La seconda menzione è il discorso dei machi. Non è esattamente edificante l'uomo "tu sei mia, tu mi appartieni".Eh, no! Certo, Dragos, capostipite della categoria uomo macho, migliora ed impara dai propri errori (mi fa morire quando impara a dire per favore e quando inizia poi ad usarlo come un ruffiano!), però non è proprio il miglior messaggio in un'epoca dove il rispetto per gli altri sta andando a farsi benedire ed avremo presto bisogno di un nuovo amor cortese per migliorare gli atteggiamenti maschili nei confronti delle donne. Sì, sono due cose completamente diverse. Questa è letteratura, intrattiene e diverte, ma si parte dalle piccole cose. Certo, qui le cose migliorano, ma nella vita vera non è così semplice e i libri servono anche ad insegnarci a rendere la realtà migliore.
Un ulteriore dubbio che dovrebbe essere, in realtà, primario. Dragos è un wyrm, è potente, è a capo di una multinazionale coi controfiocchi, non conosce pietà...E capitombola proprio con Pia? La ragazza avrà le gambe di una gazzella, sarà irriverente e piena di segreti, molto sexy, avrà commesso un crimine verso di lui, però mi sembra incredibile! Vi immaginate un leone che fa lo svenevole con un'antilope? Ecco, difficile.
Andando avanti con la lettura ci sta tutta la situazione, ma siamo passati da "ti sbrano" a "ammore mio, scusa se ho ringhiato" in cinque minuti. Lei almeno ha la scusante di essere fuori di testa!

Tutto ciò però non mi ha impedito di apprezzare la lettura e di appassionarmi alla saga.
Ad eccezione del finale sbrigativo, mi sono sentita coinvolta.
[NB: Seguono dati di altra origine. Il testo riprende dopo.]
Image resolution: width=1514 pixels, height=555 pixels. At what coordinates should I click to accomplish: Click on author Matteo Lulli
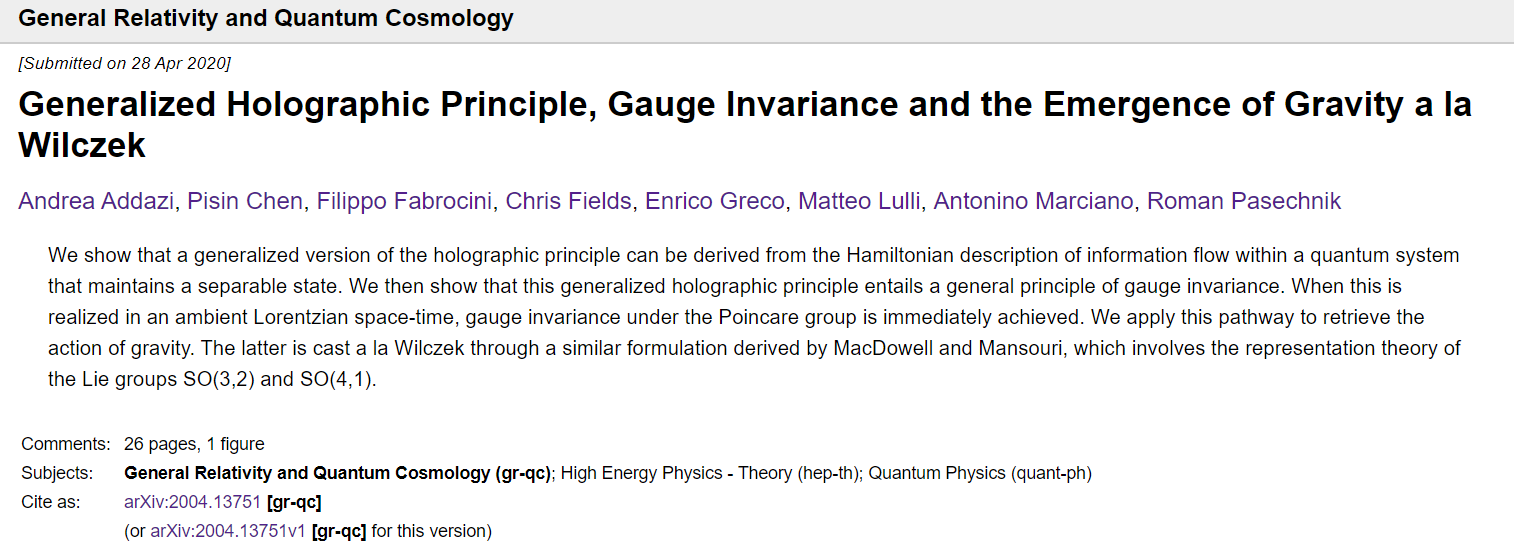858,202
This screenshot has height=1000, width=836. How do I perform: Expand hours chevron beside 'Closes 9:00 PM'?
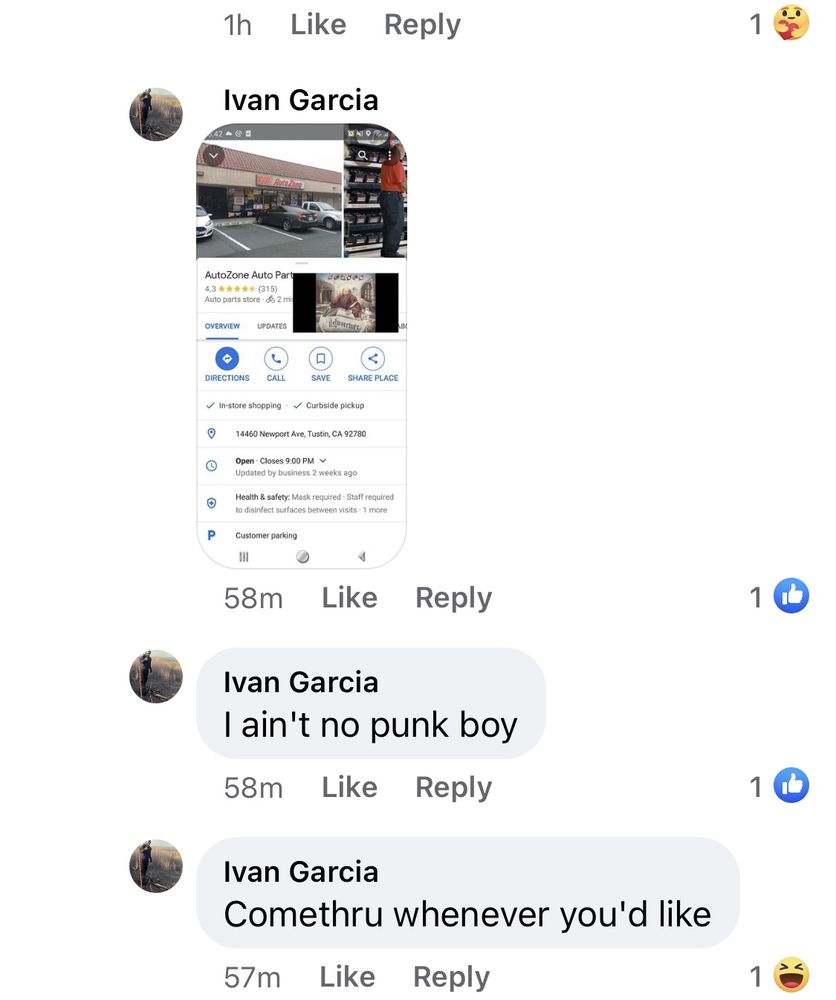[323, 460]
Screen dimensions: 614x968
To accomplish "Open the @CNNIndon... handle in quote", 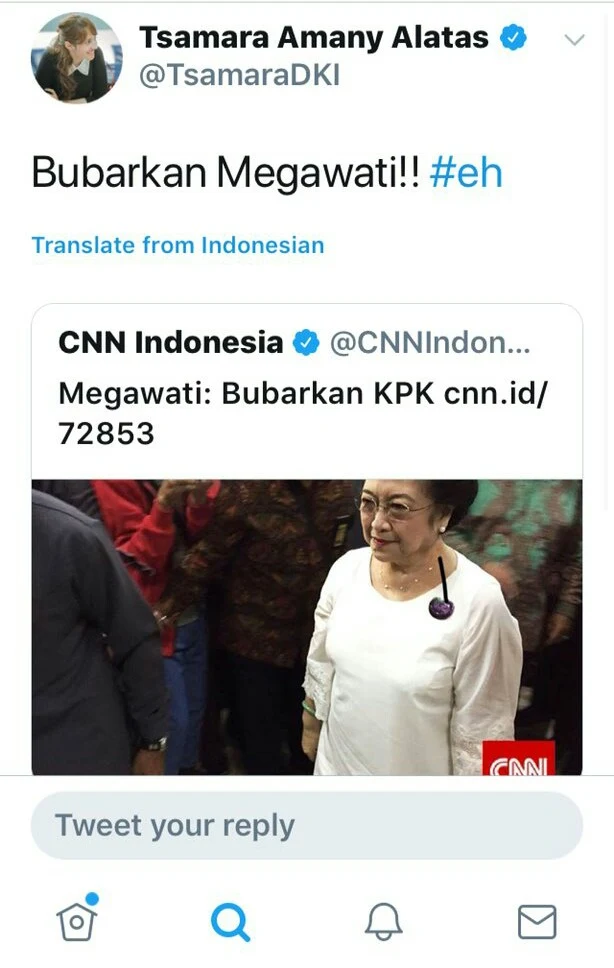I will coord(430,343).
Il lato fantasy è affrontato in maniera diversa rispetto al solito. Non è il solito "vampiri/lincantropi/fate", c'è qualcosa di più ed affrontato in maniera originale. Non saprei nemmeno parlarne bene: fae di luce e fae oscuri, goblin, wyr (e i wyr sono un ambito molto ampio)... Poi c'è Dragos che è IL wyrm.
Il volume scorre veloce e, oltre ai protagonisti principali, vengono ben delineati e sono importanti anche i personaggi principali. Qualcuno comparirà davvero poco, ma le esigenze narrative non potevano tenere tutti in campo contemporaneamente.
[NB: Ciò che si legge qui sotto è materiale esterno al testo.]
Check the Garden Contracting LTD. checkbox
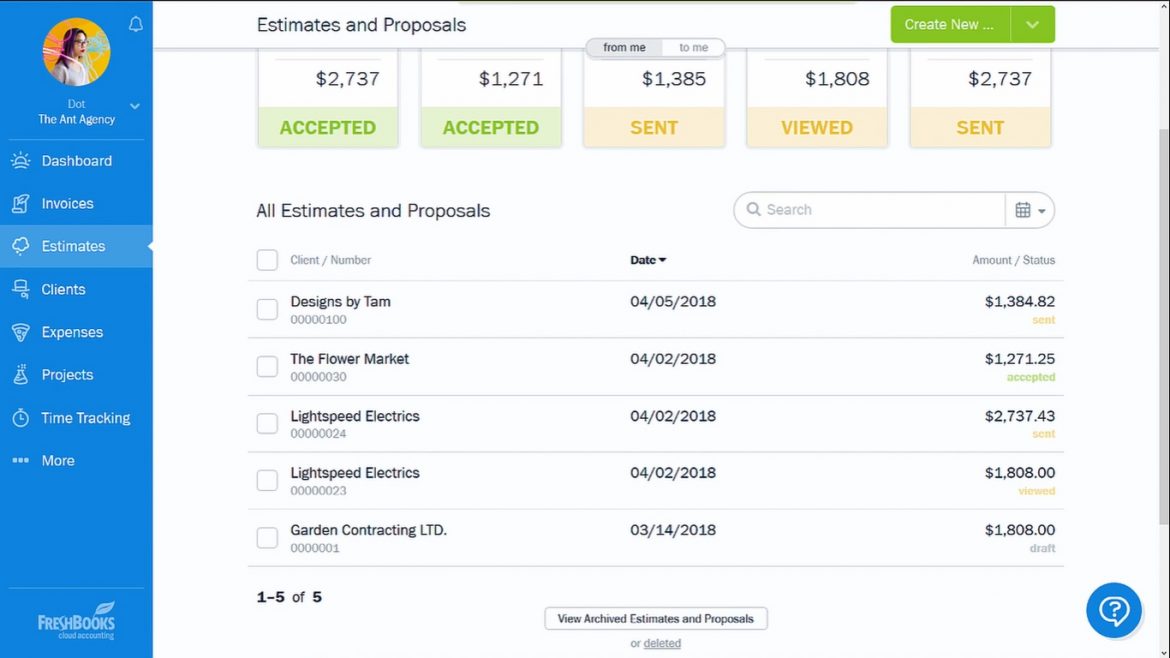Image resolution: width=1170 pixels, height=658 pixels. point(267,537)
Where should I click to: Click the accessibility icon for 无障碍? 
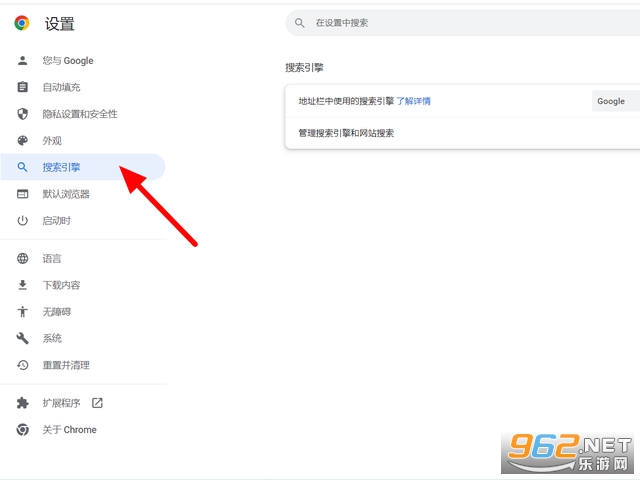[x=23, y=312]
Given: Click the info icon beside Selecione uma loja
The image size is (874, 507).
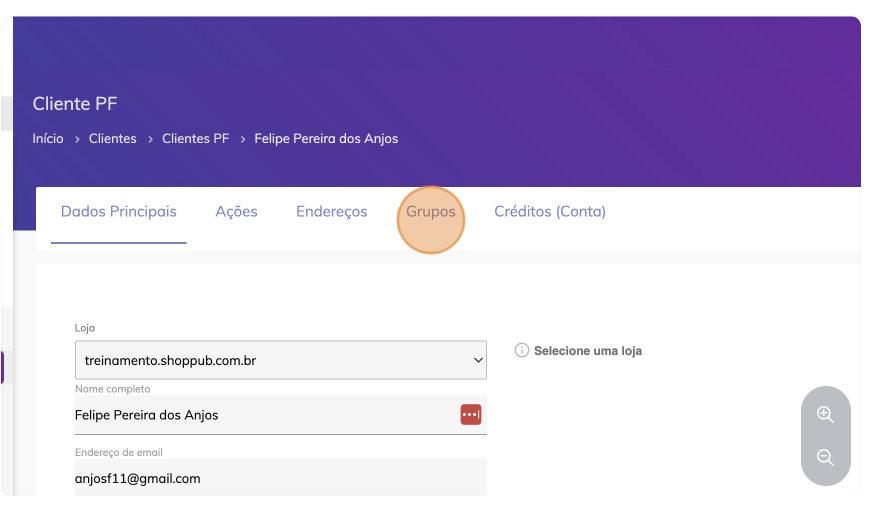Looking at the screenshot, I should 521,350.
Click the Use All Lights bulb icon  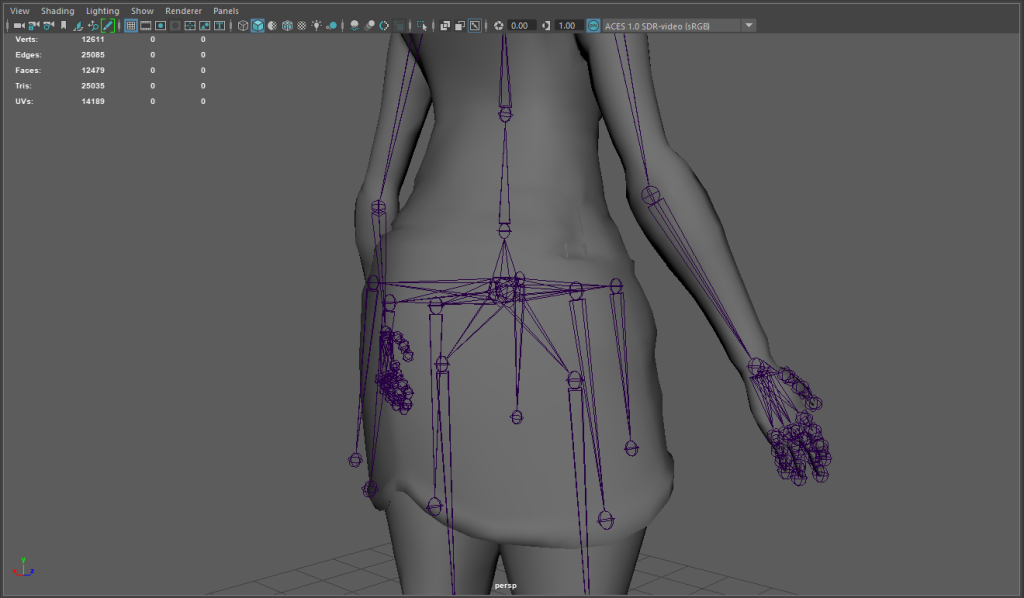tap(317, 25)
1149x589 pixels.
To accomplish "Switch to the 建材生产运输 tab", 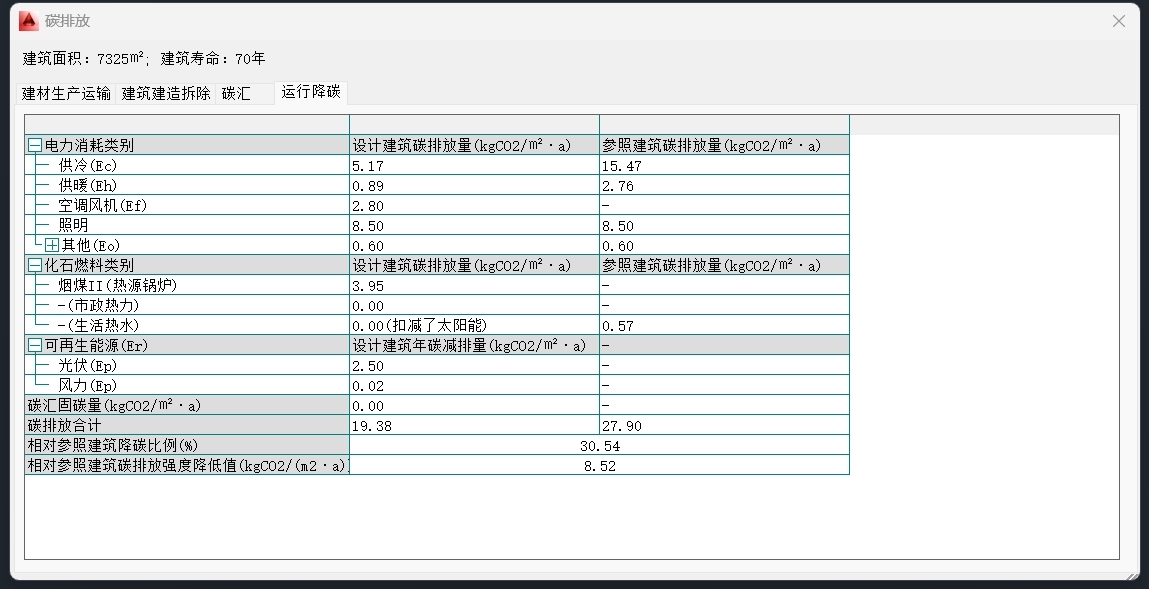I will [66, 94].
I momenti clou e di difficoltà non risparmiano niente  e nessuno, anzi sono più duri che mai e non è mai detta l'ultima parola nel bene e nel male.
Apprezzo che Pia e Dragos abbiano un'ottima evoluzione. Affrontano sia le difficoltà personali che i problemi in comune che sono, ai fatti, uno scontro di civiltà (in tutti i sensi!). Per lei si tratta di dare fiducia e scoprire sé stessa, per lui di imparare a moderarsi e per una creatura millenaria è piuttosto difficile.

Insomma, al di là dei piccoli limiti che ci ho intravisto, è un bel romanzo dinamico e ricco di emozioni, adatto agli amanti del fantasy che non disdegnino molte scene sensuali.